Book Read Free

Justine, Philosophy in the Bedroom, and Other Writings

Page 8

by Marquis de Sade


  The world must tremble upon learning of the crimes we shall have committed. Men must be made to blush and feel ashamed at belonging to the same species as we do. I demand that a monument be raised to commemorate this crime and signal it to the whole world, and that our names be graven upon it by our own hands.

  To be unique, unique among one’s own species, is indeed the sign of true sovereignty, and we shall see to what absolute limits Sade has taken this category, and what absolute meaning he has given it.

  The whole scheme is beginning to be even clearer. And yet at the stage to which we have progressed we also feel that it is also becoming very dark indeed. This deft movement by which the Unique Being eludes the influence and control of others is far from crystal clear. In certain respects, it is a sort of stoic insensibility, which seems to assume man’s perfect autonomy with respect to the world. But at the same time it is the exact opposite, for the Unique Being, being independent of all the others who are incapable of harming him, immediately declares complete dominion over them. And it is not because others are powerless against him that torture, the stab of the dagger, and debasing maneuvers they devise against him leave him intact, but because he can do whatever he wishes to others that even the pain others cause him affords him the pleasure of power and helps him exercise his sovereignty. Now, this situation becomes very embarrassing. For the moment that “to be master of myself” means “to be master of others,” the moment my independence does not derive from my autonomy but from the dependence of others upon me, it becomes obvious that I remain bound to the others and have need of them, if only to reduce them to nothing. Sade’s commentators have often pointed out this difficulty. It is far from certain whether Sade himself was aware of it, and one of the original aspects of this “exceptional” philosophy perhaps comes from this fact: when one is not Sade there is a crucial problem created, through which the relations of mutual solidarity between master and slave are reintroduced; but if one is Sade, there is no problem and, furthermore, it is impossible even to imagine one in this connection.
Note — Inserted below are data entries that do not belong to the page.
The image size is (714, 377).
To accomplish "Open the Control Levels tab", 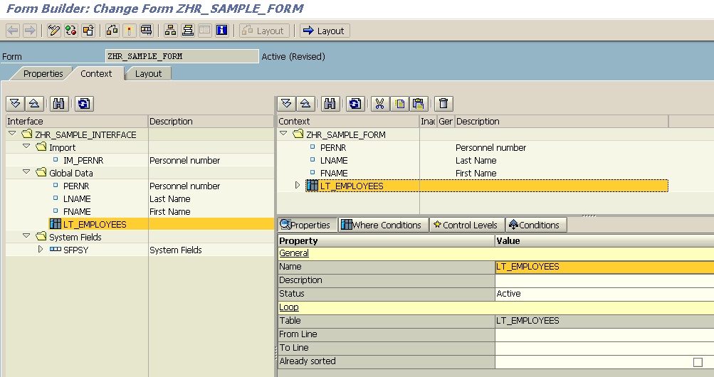I will tap(466, 225).
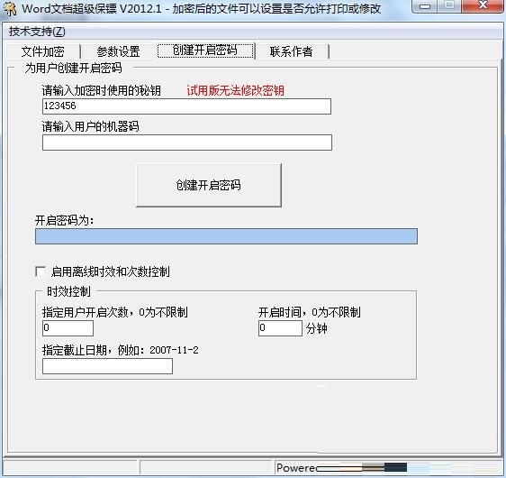Image resolution: width=506 pixels, height=478 pixels.
Task: Select the 创建开启密码 tab
Action: (205, 51)
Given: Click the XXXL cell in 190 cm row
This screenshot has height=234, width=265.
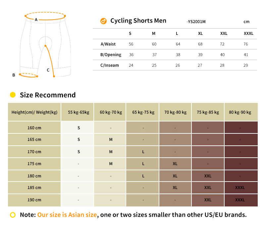Looking at the screenshot, I should click(x=240, y=200).
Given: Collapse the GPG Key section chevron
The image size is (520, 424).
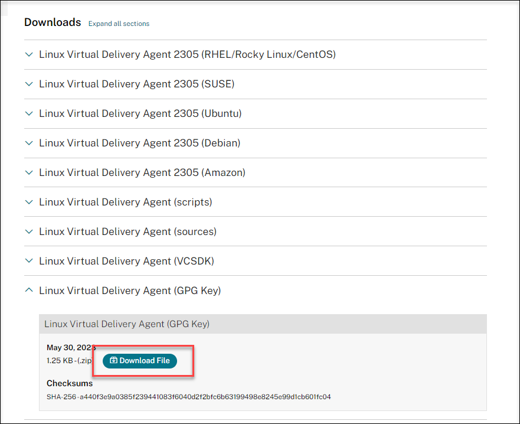Looking at the screenshot, I should (x=29, y=291).
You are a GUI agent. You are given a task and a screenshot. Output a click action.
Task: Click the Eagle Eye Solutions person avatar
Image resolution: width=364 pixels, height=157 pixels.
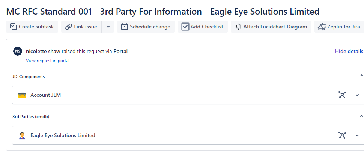(22, 135)
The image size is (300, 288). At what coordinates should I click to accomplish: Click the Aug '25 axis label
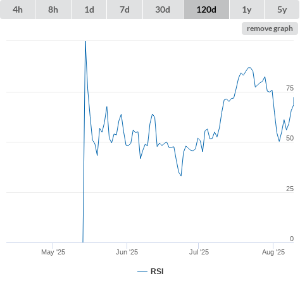click(273, 252)
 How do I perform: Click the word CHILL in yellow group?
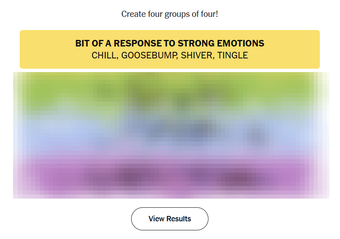[104, 56]
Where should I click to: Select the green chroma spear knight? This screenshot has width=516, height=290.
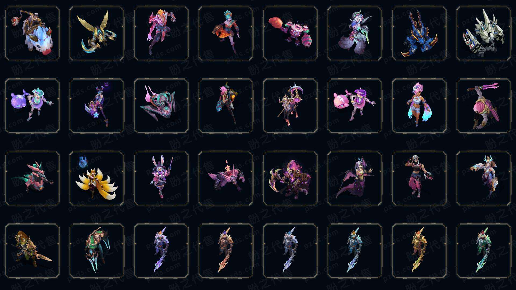click(484, 251)
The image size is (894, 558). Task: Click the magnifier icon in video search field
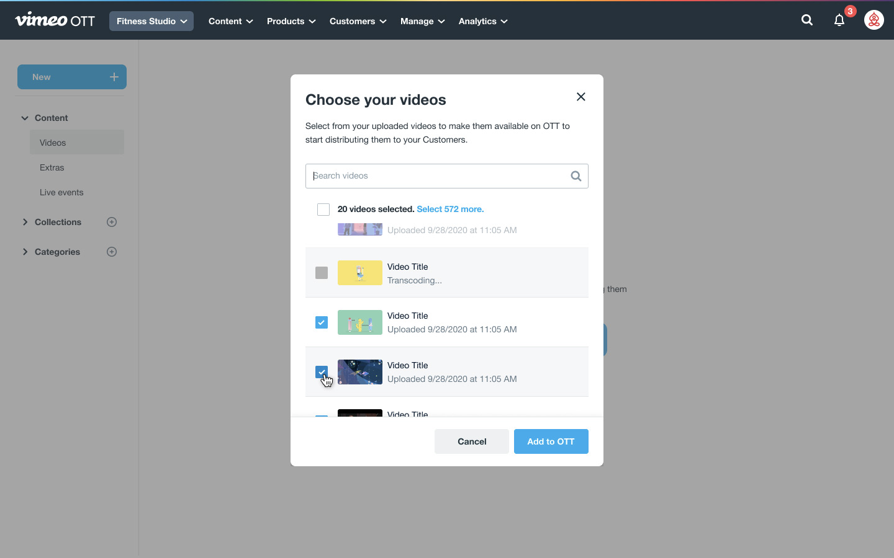pyautogui.click(x=576, y=176)
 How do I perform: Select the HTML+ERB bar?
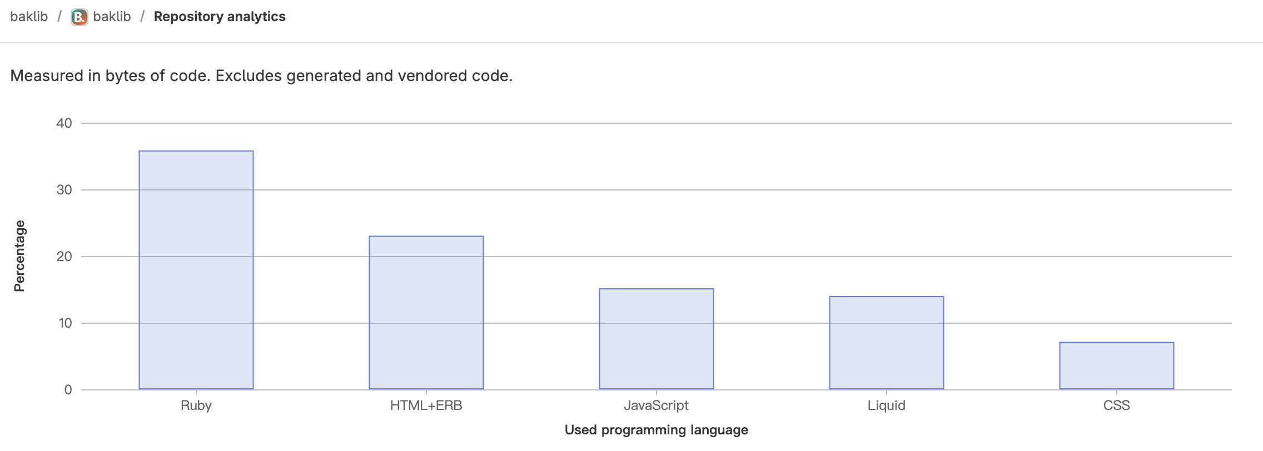426,313
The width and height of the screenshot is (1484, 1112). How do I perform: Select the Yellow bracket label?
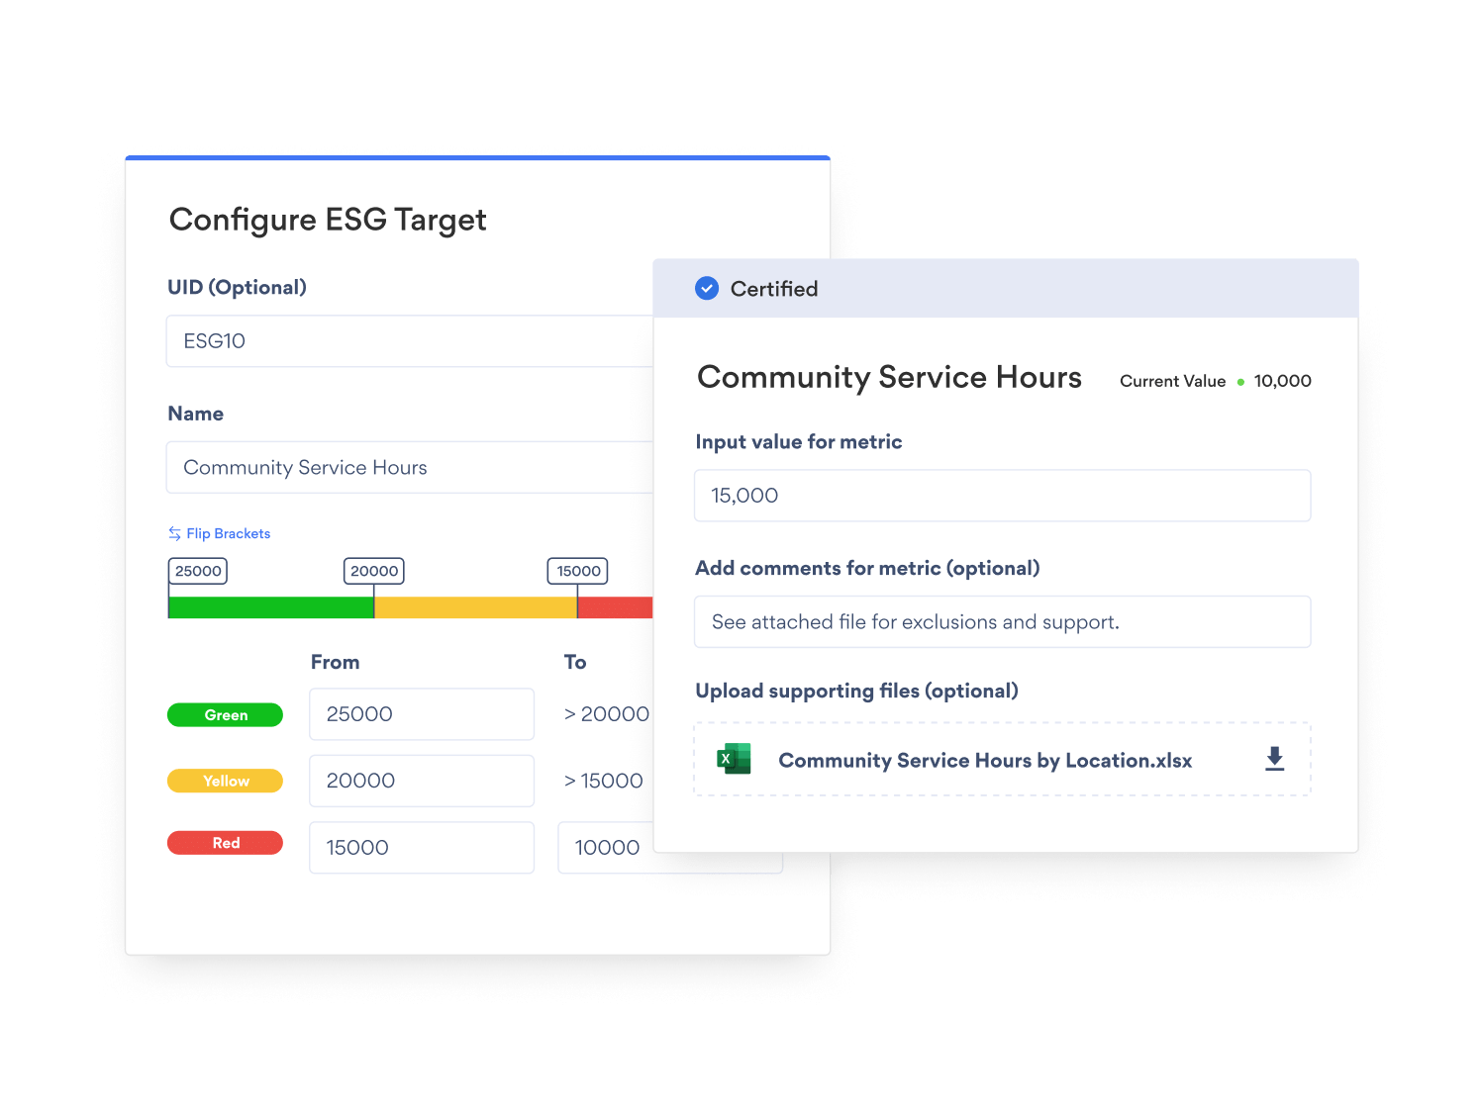(225, 782)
  It is impossible for us to examine, as we should, the large number of texts (with Sade, everything is always infinitely numerous) which relate to this situation. Actually, there is a plethora of contradictions. Sometimes the most ferocious libertinage seems as though haunted by the contradiction of its pleasures. The libertine derives his most exquisite pleasure and joy from the destruction of his victims, but this joy ruins itself, is self-destructive, since it annihilates what causes it. “The pleasure one gets from killing a woman,” says one of them,

  is soon past; once dead, she feels nothing further; the pleasure of making her suffer disappears with her life. . . . Brand her (with a red-hot iron); sully and soil her; from this debasement she will suffer to the very last moments of her life and our lust, infinitely prolonged, will as a result be even more delicious.

  Similarly, Saint-Fond, not content with tortures that are too simple, dreams of a kind of infinitely protracted death for everyone; it is for this reason that he conceives of an undeniably ingenious system whereby he would avail himself of Hell and arrange to use, in this upper world, Hell’s inexhaustible resources for torturing victims of his choice. Here we can surely discern what inextricable bonds oppression creates between the oppressor and the oppressed. Sade’s heroes draw their sustenance from the deaths they cause, and there are times when, dreaming of everlasting life, he dreams of a death he can inflict eternally. The result is that the executioner and the victim, set eternally face to face, find themselves endowed equally with the same power, with the same divine attribute of eternity. It would be impossible to claim that such a contradiction does not exist in Sade’s work. But even more often he attempts to by-pass it by the use of arguments that give us a much clearer and more profound picture of the world that is his. Clairwil chides Saint-Fond for what she terms his unpardonable excesses, and to restore him to the right path she advises him thus:

  Get rid of that voluptuous idea which works you up to such a white-hot pitch—the idea of indefinitely prolonging the agonies of the creature you have selected to kill—get rid of it and replace it by a greater abundance of murders. Do not concentrate on killing the same person over a long period, which is an impossibility, but murder a whole host of others, which is entirely feasible.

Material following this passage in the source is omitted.